A l’occasion, le directeur général de la coopération et de l’intégration régional du ministère de l’Economie, de la Planification et de l’Aménagement du territoire rappelait les enjeux : «l’ensemble des engagements en cours du portefeuille (national NDLR) de la coopération Cameroun-Banque mondiale s’élève à environ 1 479,68 millions de dollars américains (790,15 milliards de francs CFA à la valeur du dollar au 09 mars 2018) pour 17 projets actifs. Pour l’ensemble de ces engagements, le taux de décaissement cumulé se situe à 28,6% pour un taux moyen de consommation des délais de mise en œuvre de 65,2%. Le solde des engagements non décaissés s’élève donc à 1057 millions de dollars (564,45 milliards de francs CFA à la valeur du dollar au 09 mars 2018) qu’il faudrait décaisser au cours des deux prochaines années afin d’éviter que ces ressources ne deviennent forcloses. Je précise que ces deux années correspondent à la durée restante moyenne de mise en œuvre des projets en cours», prévenait Charles Assamba Ongodo. Un an après, les choses n’auraient pas beaucoup évolué en termes de consommation des crédits. La revue annuelle du portefeuille qui devrait, si la coutume est respectée, se tenir dans les prochains jours donnera plus de précision sur la situation.

Réformes

En tout cas, le moins que l’on puisse dire c’est que la question préoccupe la Banque mondiale.
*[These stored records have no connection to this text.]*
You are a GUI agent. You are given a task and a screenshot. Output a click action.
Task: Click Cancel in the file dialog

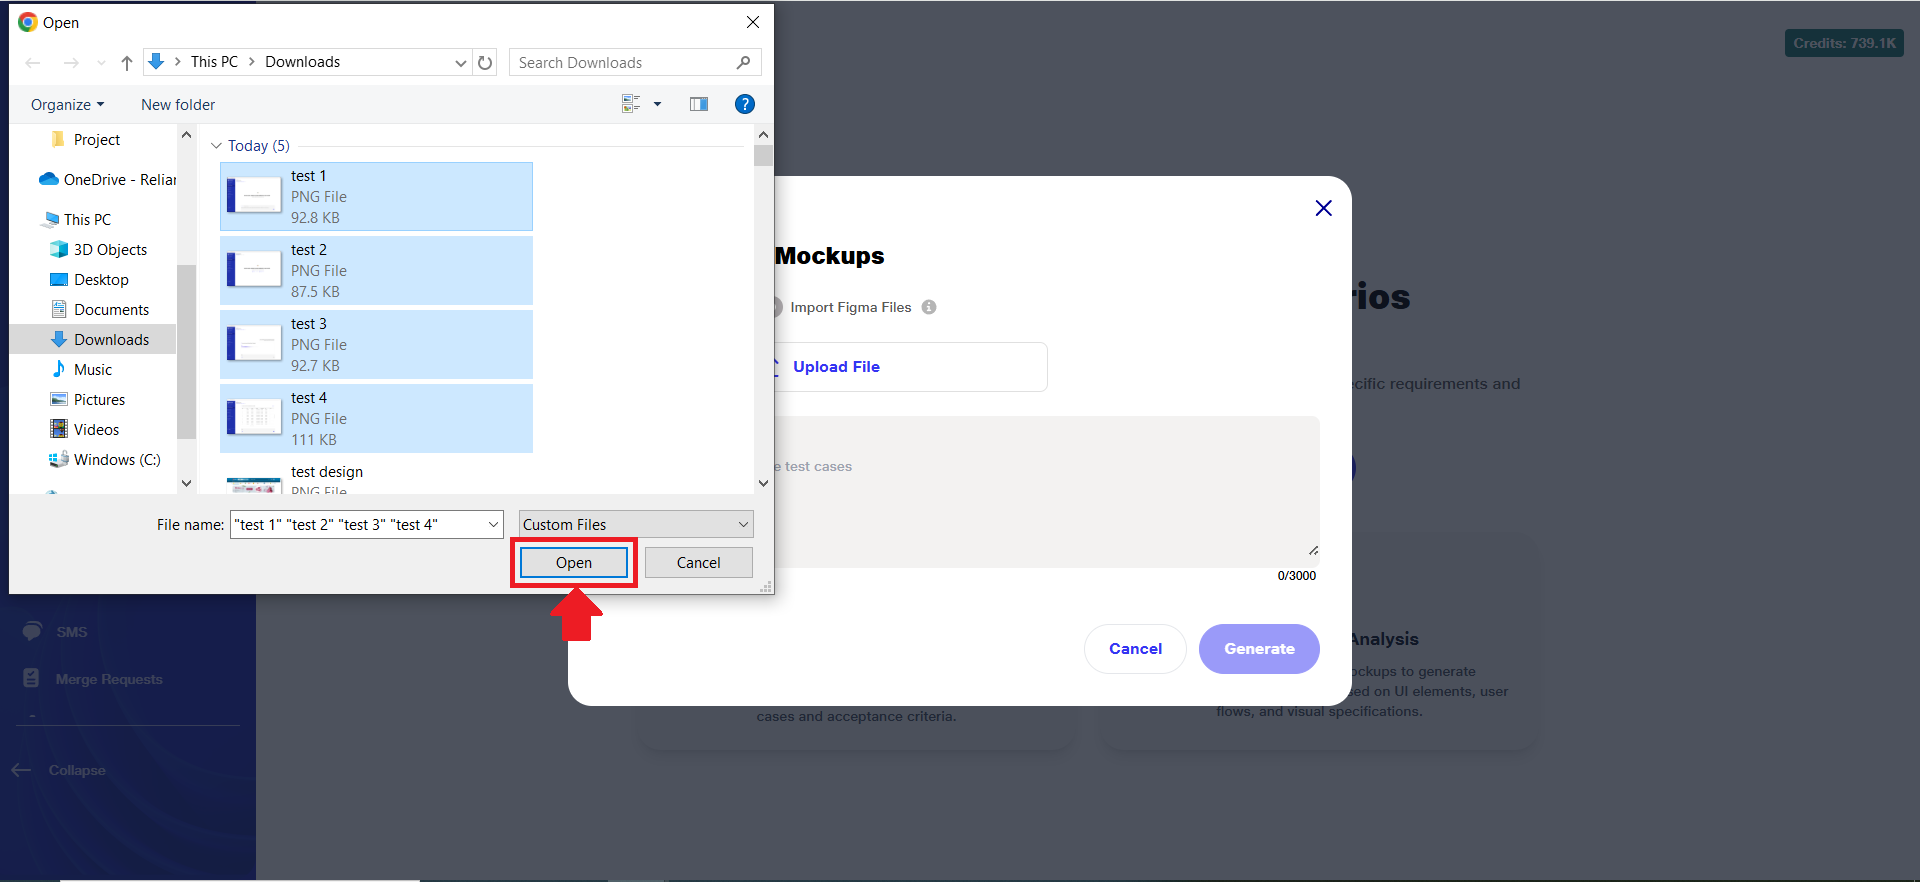click(698, 562)

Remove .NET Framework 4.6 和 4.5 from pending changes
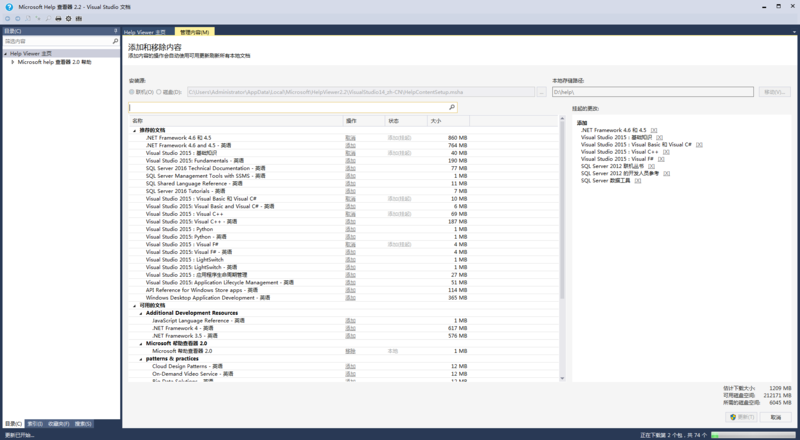click(654, 130)
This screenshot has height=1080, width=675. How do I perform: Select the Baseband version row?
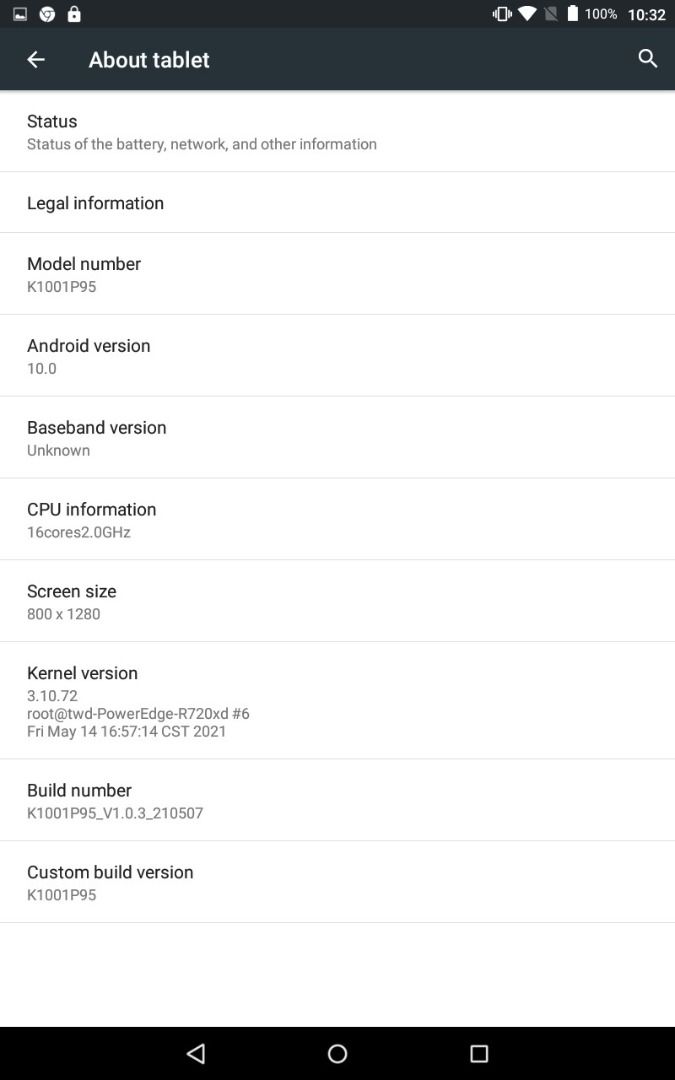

Du 21 au 22 février, l’institution de Bretton Woods a convié les sénateurs et les députés de la région de l’Extrême-nord et les membres du Réseau des parlementaires sur la Banque mondiale et le Fonds monétaire international. Objectif: «accroitre la connaissance des projets de la Banque mondiale auprès des parlementaires de la région de l’Extrême-nord afin de renforcer leur forte implication, notamment dans la levée des obstacles liés à leurs mises en œuvre et surtout dans la sensibilisation des bénéficiaires directs». Une initiative salutaire de l’avis même des parlementaires présents. On d’ailleurs pu observer que nombre d’entre eux avaient peu d’information sur les investissements de la banque dans la région.

La Banque mondiale est aussi active sur le front des réformes qui devraient lever un certain nombre d’obstacles à la mise en œuvre des projets de son portefeuille dans le pays. La réforme du système des marchés publics est par exemple l’un des préalables au décaissement de la deuxième tranche de son appui budgétaire attendu cette année. Il s’agira de procéder à la révision du Code des marchés publics pour entre autres, clarifier les responsabilités des parties prenantes, l’indépendance du mécanisme de gestion des plaintes, et la séparation de trois rôles (régulation, contrôle et processus de passation des marchés). Il est aussi question que le ministère de l’Economie et celui des Marchés publics prennent un arrêté conjoint fixant la rémunération des membres des commissions de passation des marchés et des sous-commissions d’analyse sur une base forfaitaire (et non en fonction du nombre de séances comme actuellement), couplé, éventuellement à un paiement assis sur la performance.